The hacker’s digital wallet held nearly $43 billion worth of cryptocurrency at one point after the hack, according to DeBank, the decentralized finance portfolio tracker. The figure was affirmed in a post shared PeckShield, the blockchain data and security firm.

Bridges are an important part of Web 3’s ecosystem, allowing users to move assets from one network to another. Users who lock up tokens on one chain are issued an equal amount on another.

Bridges have historically been a lucrative target for hackers, however.

On the layer-2 network Metis, attackers issued themselves nearly 100 million of BNB and $10 billion of the Binance-branded stablecoin BUSD as part of the Poly Network attack, according to Chinese crypto journalist Colin Wu.
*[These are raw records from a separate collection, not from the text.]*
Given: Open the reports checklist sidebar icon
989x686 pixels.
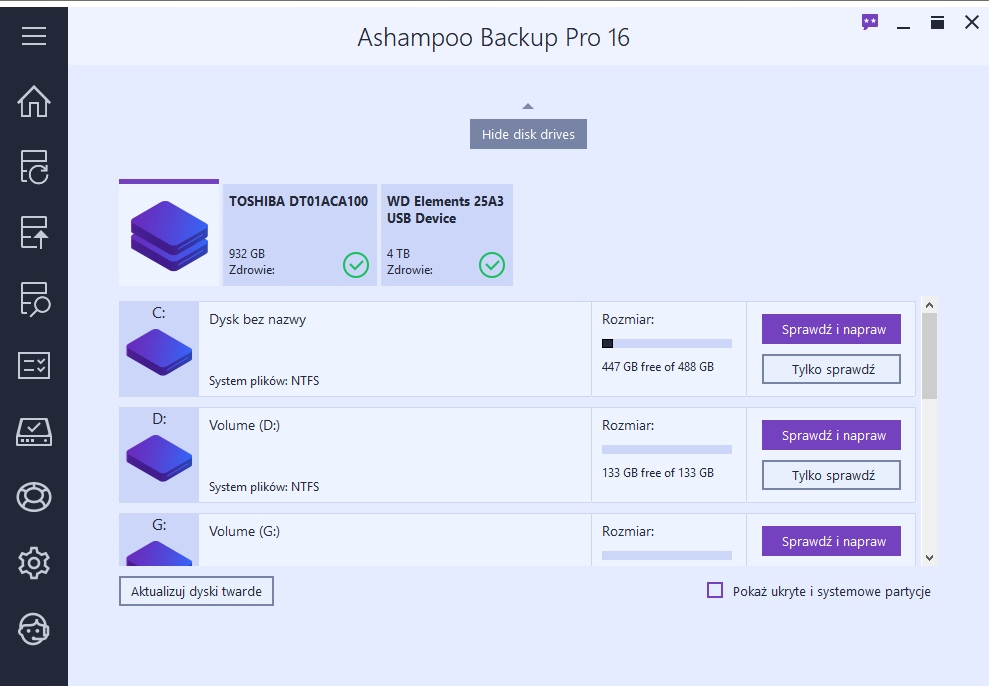Looking at the screenshot, I should (x=34, y=365).
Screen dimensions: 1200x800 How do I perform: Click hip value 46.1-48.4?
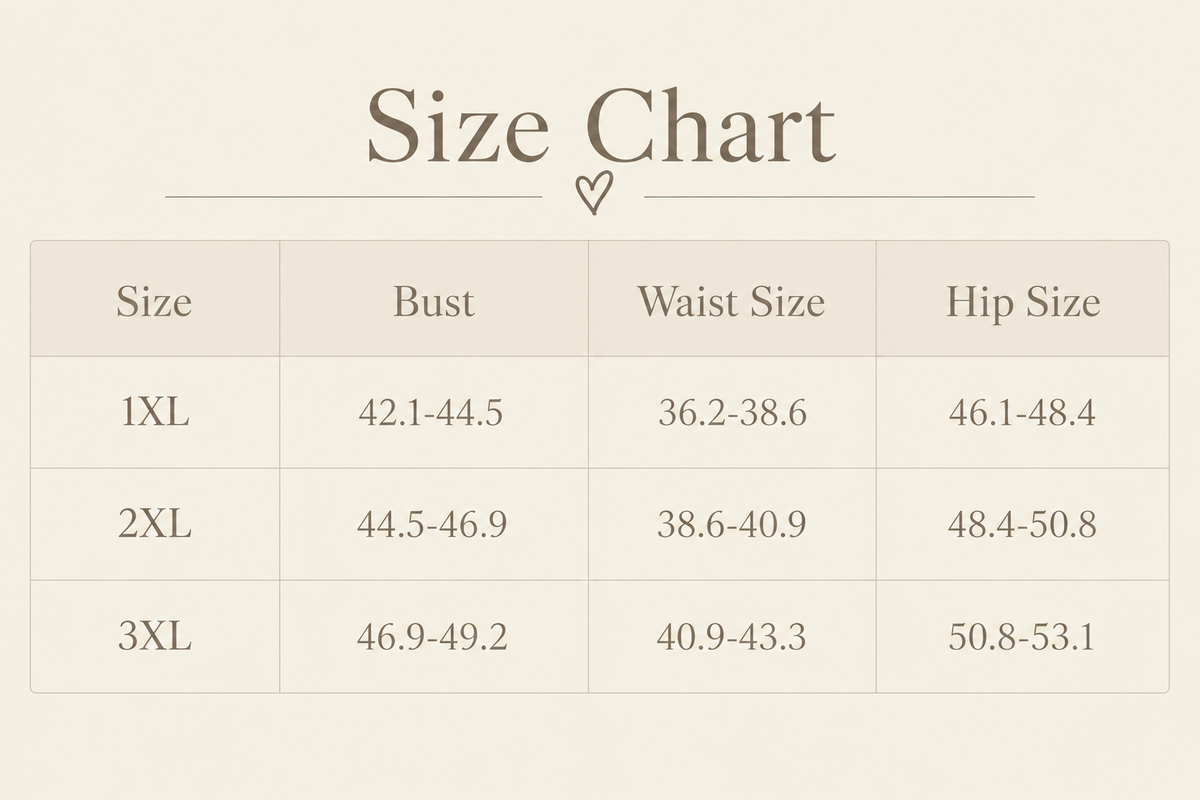tap(1022, 413)

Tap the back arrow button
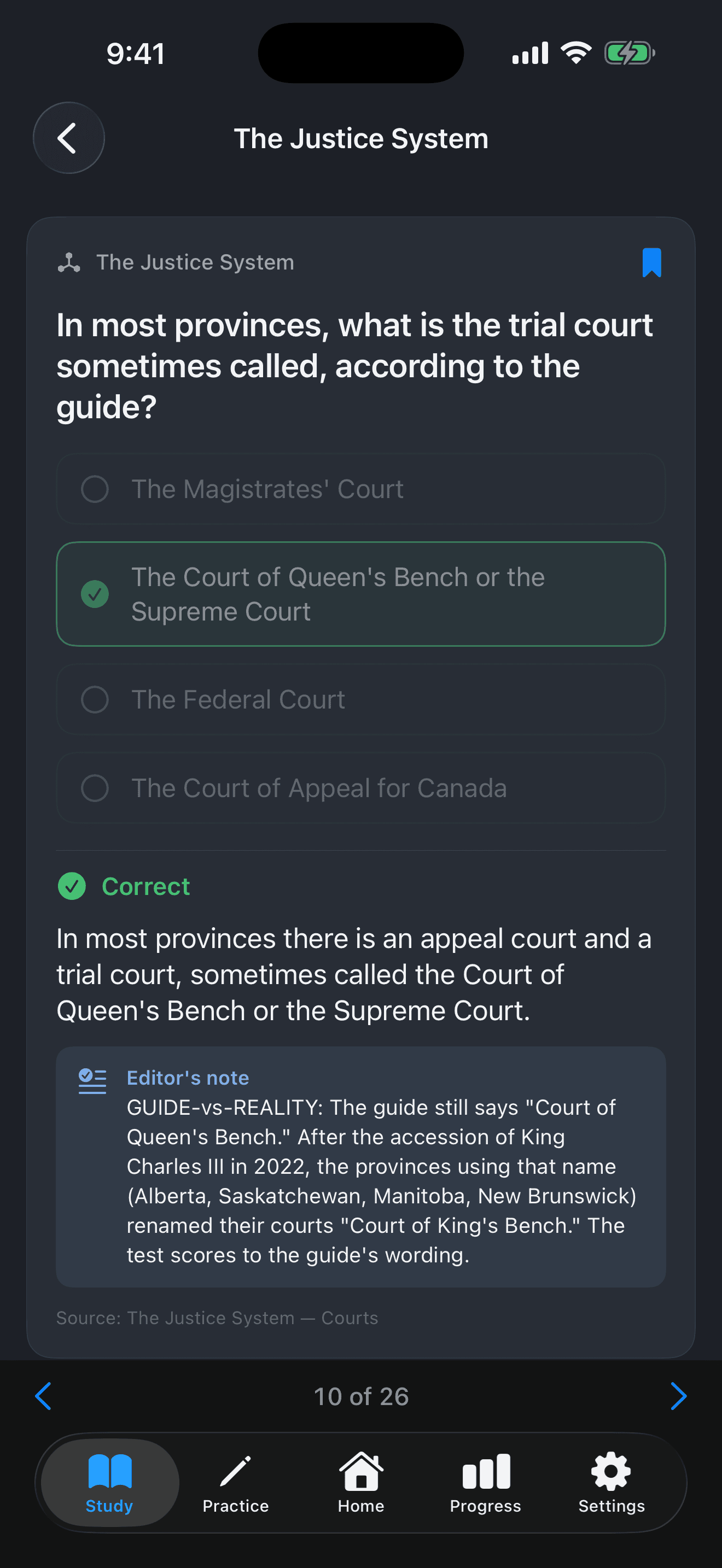click(x=69, y=138)
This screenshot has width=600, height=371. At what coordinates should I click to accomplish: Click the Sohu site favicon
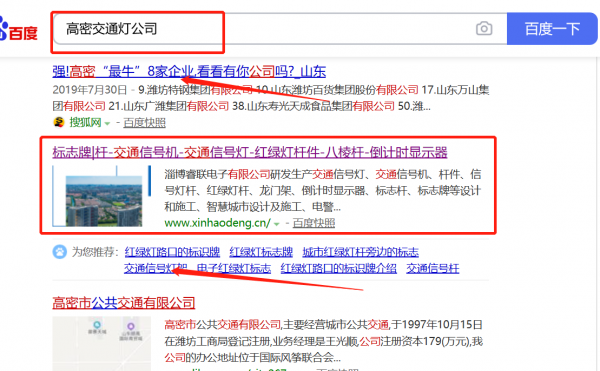[59, 122]
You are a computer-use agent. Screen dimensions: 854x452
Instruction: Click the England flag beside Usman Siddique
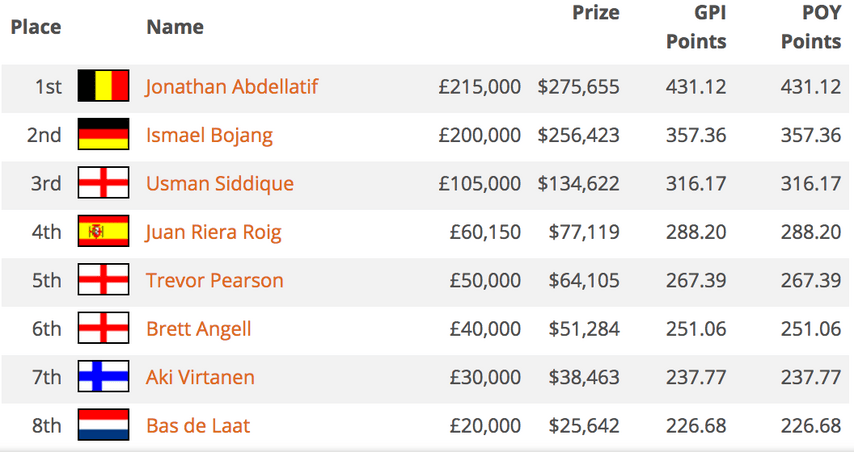pyautogui.click(x=103, y=182)

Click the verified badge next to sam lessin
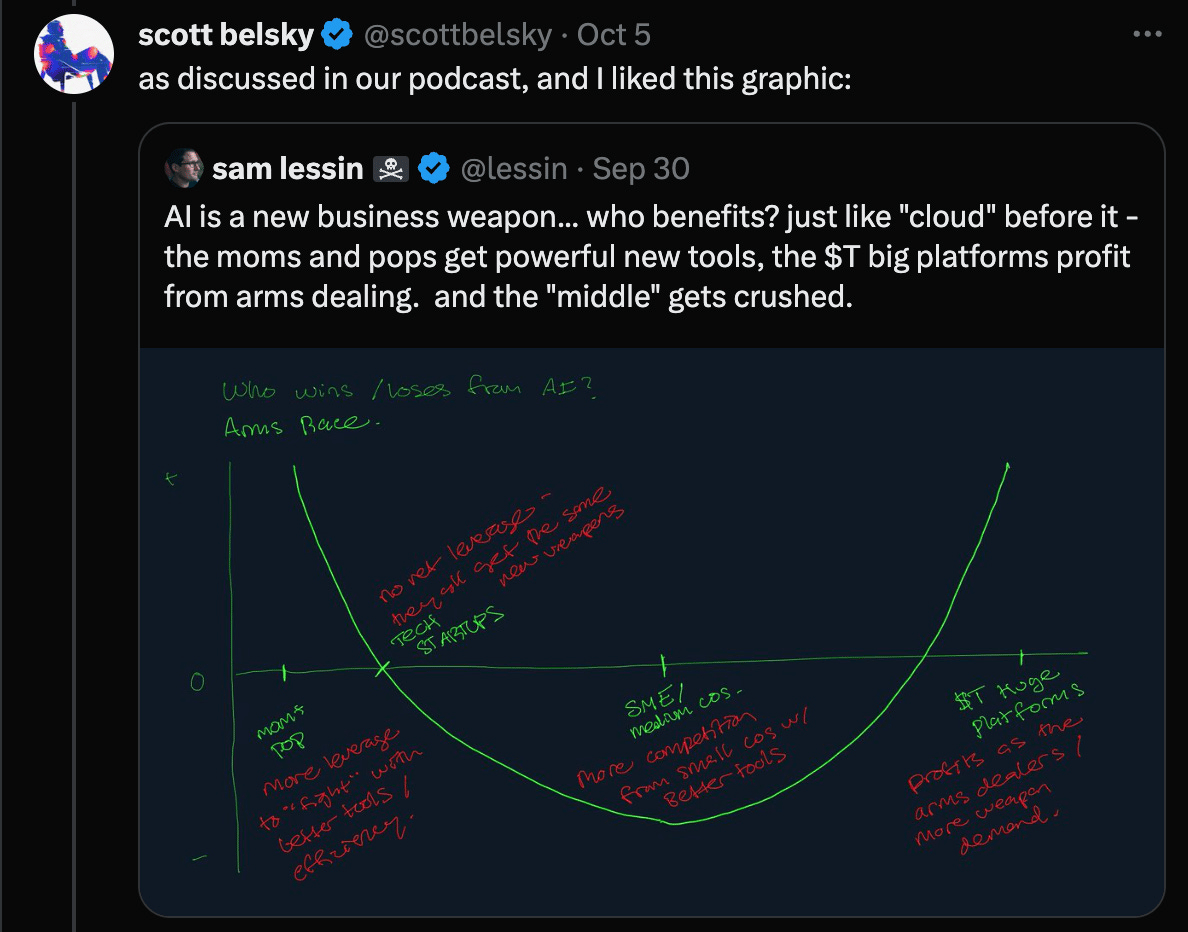tap(432, 169)
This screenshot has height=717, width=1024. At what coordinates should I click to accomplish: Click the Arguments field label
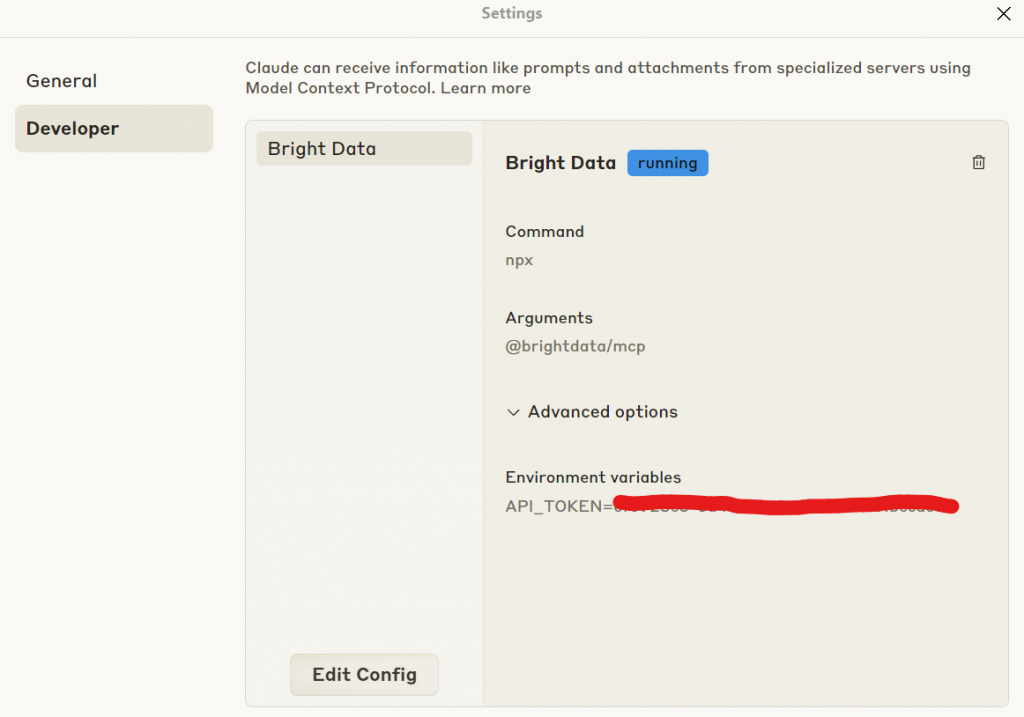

Nearly 100 trillion of Shiba Inu, the dog-themed meme coin, was issued on the network Heco. A significant amount of altcoins were also issued on Polygon and Avalanche.

Metis said that the BNB and BUSD tokens issued by hackers on its network are effectively useless because “there is no sell liquidity available,” preventing any gains from being realized. The tokens have been locked by Poly Network as well, Metis said.

3z3 Labs’ Arhat acknowledged that the overall Poly Network attack was somewhat stifled due to lackluster liquidity, which prevented any ill-gotten gains on Metis, but not on other networks like Ethereum, where stolen tokens were swapped on decentralized exchanges.

“Despite the magnitude of this hack, the hacker was only able to convert a small portion of these tokens,” he said, estimating the attacker walked away with $400,000 worth of crypto. “Everything else had no liquidity and were essentially worthless.”

The blockchain security firm SlowMist said the attacker’s total gains were higher. Over $4 million worth of digital assets from the hack has been “cashed in,” the firm said. This includes over 1,500 Ethereum worth $3 million and 93 billion SHIB worth $700,000.

Though Poly Network’s name is less well known, the platform made headlines in 2021 after a historic attack, the largest exploit in decentralized finance at the time. Even now, plugging Poly Network into a Google search returns the infamous attack’s date.

Poly Network lost $600 million in the attack, which saw funds across on Ethereum, Binance Smart Chain, and Polygon siphoned away. Poly Network moved to repay users who lost funds after the hacker returned $342 million worth of stolen crypto.

According to messages included in Ethereum transactions, the attacker from 2021 said the heist was simply “for fun” and that returning the stolen crypto was “always the plan.” They eventually returned nearly all of the stolen funds.

While this weekend’s hack of Poly Network pales in comparison to the project’s previous $600 million lesson, the event undoubtedly raises questions about the platform’s security moving forward—and whether any stolen crypto will come back to the platform and its users this time.